A exemplo de Francenildo, Maria da Luz, dona de uma vendinha na comunidade de Vila Nova, já faz planos para se mudar da área.
- A gente não mora aqui porque quer. Viemos para ganhar o pão de cada dia trabalhando nos garimpos, porque tinha uma renda melhor do que na cidade. Aqui ninguém trabalha de roça, nem tem vaca leiteira, a sobrevivência é toda do garimpo.
'Bamburrados'
A possibilidade de "bamburrar" (enriquecer com o garimpo, na gíria local) leva muitas pessoas a se embrenhar na selva em busca de uma pepita. Como muitos pagamentos na região são feitos em ouro, o custo de vida é alto se comparado a outros municípios amazônicos. Dona de uma lanchonete na área urbana da cidade, Soraia Paschoal afirma que, muitas vezes, tem dificuldade de contratar uma auxiliar para a cozinha por dois salários mínimos, pois no garimpo elas costumam ser remuneradas com 30 gramas de ouro mensais. Isso equivale a R$ 10 mil.
- É difícil de competir. Elas acabam preferindo ficar no meio do mato, longe da família, do que ganhar menos na cidade - disse ela.
Das últimas seis eleições em Itaituba, cinco delas foram vencidas por candidatos ligados ao garimpo do ouro. Um dos mais populares foi Wirland Freire, prefeito de 1993 a 1996, numa época em que ainda não havia reeleição, e que voltou ao comando da cidade em 2001. Freire foi um dos principais fornecedores de combustível da região, responsável por abastecer máquinas que atuavam nos garimpos em torno das rodovias Transgarimpeira e da BR-163, que liga Santarém (PA) a Cuiabá (MT). Morto em 2002, seu nome batiza o aeroporto da cidade.
O atual mandatário, Climaco, por sua vez, está em seu terceiro mandato na prefeitura.

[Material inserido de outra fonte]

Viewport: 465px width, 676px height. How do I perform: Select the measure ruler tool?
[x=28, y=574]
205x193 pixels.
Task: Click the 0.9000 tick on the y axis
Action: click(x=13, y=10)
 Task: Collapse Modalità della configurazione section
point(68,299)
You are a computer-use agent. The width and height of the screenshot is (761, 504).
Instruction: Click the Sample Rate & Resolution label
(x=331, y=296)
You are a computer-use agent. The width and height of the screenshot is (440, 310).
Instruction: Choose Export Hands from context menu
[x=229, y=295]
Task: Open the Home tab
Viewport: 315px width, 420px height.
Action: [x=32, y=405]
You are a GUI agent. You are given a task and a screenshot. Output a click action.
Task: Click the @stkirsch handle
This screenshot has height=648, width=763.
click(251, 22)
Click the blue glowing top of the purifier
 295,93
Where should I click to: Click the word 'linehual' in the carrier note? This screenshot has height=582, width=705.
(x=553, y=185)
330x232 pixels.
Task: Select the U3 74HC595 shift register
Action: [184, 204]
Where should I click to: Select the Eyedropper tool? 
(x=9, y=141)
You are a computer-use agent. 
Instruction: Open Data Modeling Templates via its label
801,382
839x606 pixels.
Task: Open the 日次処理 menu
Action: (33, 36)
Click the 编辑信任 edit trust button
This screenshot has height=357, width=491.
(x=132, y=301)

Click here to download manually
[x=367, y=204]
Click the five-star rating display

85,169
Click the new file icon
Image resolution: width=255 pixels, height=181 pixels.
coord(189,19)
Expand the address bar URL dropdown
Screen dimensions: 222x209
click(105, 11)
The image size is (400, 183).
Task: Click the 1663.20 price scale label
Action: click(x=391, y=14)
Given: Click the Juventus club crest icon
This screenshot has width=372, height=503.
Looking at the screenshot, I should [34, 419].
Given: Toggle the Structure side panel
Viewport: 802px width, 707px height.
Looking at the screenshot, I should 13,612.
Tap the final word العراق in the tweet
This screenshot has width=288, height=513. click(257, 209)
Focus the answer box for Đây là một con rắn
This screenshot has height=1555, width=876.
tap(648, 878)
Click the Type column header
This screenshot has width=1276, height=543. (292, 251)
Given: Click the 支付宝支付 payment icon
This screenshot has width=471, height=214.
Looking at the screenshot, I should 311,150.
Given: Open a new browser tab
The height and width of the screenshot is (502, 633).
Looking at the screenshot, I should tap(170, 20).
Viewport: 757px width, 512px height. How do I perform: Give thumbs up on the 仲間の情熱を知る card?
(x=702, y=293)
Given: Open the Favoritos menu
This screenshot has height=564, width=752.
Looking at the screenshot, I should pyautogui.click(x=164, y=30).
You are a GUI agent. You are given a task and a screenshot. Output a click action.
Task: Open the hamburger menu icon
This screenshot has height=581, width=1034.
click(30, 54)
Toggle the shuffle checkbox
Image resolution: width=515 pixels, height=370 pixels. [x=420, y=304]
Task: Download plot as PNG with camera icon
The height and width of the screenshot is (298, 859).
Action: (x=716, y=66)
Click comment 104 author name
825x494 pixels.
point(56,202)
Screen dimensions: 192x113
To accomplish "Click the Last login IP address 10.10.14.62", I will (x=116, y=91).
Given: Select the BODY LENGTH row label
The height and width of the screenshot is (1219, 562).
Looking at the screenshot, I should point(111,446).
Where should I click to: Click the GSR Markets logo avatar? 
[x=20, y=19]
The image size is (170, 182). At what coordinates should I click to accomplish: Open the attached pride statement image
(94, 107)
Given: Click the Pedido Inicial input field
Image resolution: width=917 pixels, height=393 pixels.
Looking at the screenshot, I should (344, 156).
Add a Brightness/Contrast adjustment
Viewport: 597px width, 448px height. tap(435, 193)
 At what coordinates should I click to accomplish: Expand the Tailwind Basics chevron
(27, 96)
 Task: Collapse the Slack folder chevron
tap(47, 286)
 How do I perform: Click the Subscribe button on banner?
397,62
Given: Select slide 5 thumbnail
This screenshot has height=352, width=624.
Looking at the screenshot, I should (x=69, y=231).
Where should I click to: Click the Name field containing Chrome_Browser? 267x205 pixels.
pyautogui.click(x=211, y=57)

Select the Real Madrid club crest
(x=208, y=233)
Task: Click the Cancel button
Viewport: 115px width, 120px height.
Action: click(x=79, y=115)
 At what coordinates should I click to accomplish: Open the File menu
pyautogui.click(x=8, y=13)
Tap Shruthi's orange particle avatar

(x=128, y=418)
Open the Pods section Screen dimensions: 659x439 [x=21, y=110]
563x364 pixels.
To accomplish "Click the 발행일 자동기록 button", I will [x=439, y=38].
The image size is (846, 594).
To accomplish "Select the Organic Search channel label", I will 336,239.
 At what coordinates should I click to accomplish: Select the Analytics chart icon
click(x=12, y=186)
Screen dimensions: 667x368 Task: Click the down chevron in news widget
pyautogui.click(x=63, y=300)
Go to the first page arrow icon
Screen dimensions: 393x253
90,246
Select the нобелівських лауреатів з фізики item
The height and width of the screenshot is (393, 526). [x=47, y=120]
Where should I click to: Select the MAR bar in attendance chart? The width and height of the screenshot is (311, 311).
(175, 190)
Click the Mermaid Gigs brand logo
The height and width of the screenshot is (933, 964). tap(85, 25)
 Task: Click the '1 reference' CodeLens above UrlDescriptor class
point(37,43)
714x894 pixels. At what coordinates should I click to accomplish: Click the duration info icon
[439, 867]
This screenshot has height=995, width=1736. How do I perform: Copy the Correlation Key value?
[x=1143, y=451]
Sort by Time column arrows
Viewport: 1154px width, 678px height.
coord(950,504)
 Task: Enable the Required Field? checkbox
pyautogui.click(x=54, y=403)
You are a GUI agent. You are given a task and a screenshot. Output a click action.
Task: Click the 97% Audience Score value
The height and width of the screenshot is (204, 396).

Nascido no Ceará, ele migrou para Itaituba, onde se tornou comerciante de artigos de garimpo e virou um dos principais donos de áreas de extração de ouro na cidade.
O cientista político Carlos Augusto da Silva Souza, professor da Universidade Federal do Pará, avalia que a defesa do garimpo nessas regiões tem um "peso importante" na decisão do voto. Para ele, há uma percepção de que, se a atividade for interrompida, não haverá alternativas.
- O que mobiliza o eleitorado nesses locais é justamente a geração de trabalho e renda. E eles veem essa pauta ambiental como uma afronta aos interesses do lugar onde eles moram - disse Souza.
Para Larissa Rodrigues, diretora do Instituto Escolhas, associação que desenvolve pesquisas na área de sustentabilidade, as prefeituras dessas cidades deveriam usar os recursos da exploração do ouro para incentivar outros setores da economia a gerar emprego e renda.
- Estudos mostram que a atividade garimpeira não deixa impactos positivos no que importa para a população, como saúde e educação. Apesar de o garimpo existir, ele não está transformando positivamente a região - disse ela.
Segundo um levantamento do Instituto Socioambiental (ISA) de 2022, municípios que convivem com o garimpo possuem, em média, índice de progresso social 4% menor que a média amazônica, e 20% abaixo do índice do Brasil. A análise leva em conta o acesso a itens considerados necessidades humanas básicas, como nutrição, cuidados médicos, água, moradia e segurança.
Diretor de Amazônia e Meio Ambiente da Polícia Federal, o delegado Humberto Freire diz que a batalha contra o garimpo ilegal não vai se resolver apenas pela repressão, mas precisa incluir políticas públicas de desenvolvimento econômico da região.
- Nós não vamos conseguir eliminar (garimpo ilegal) se não tiver outros pilares funcionando. É preciso um engajamento na esfera municipal e estadual para buscar alternativas econômicas e levar riqueza aos amazônidas. São 30 milhões de pessoas que precisam sustentar as suas famílias - afirmou o delegado.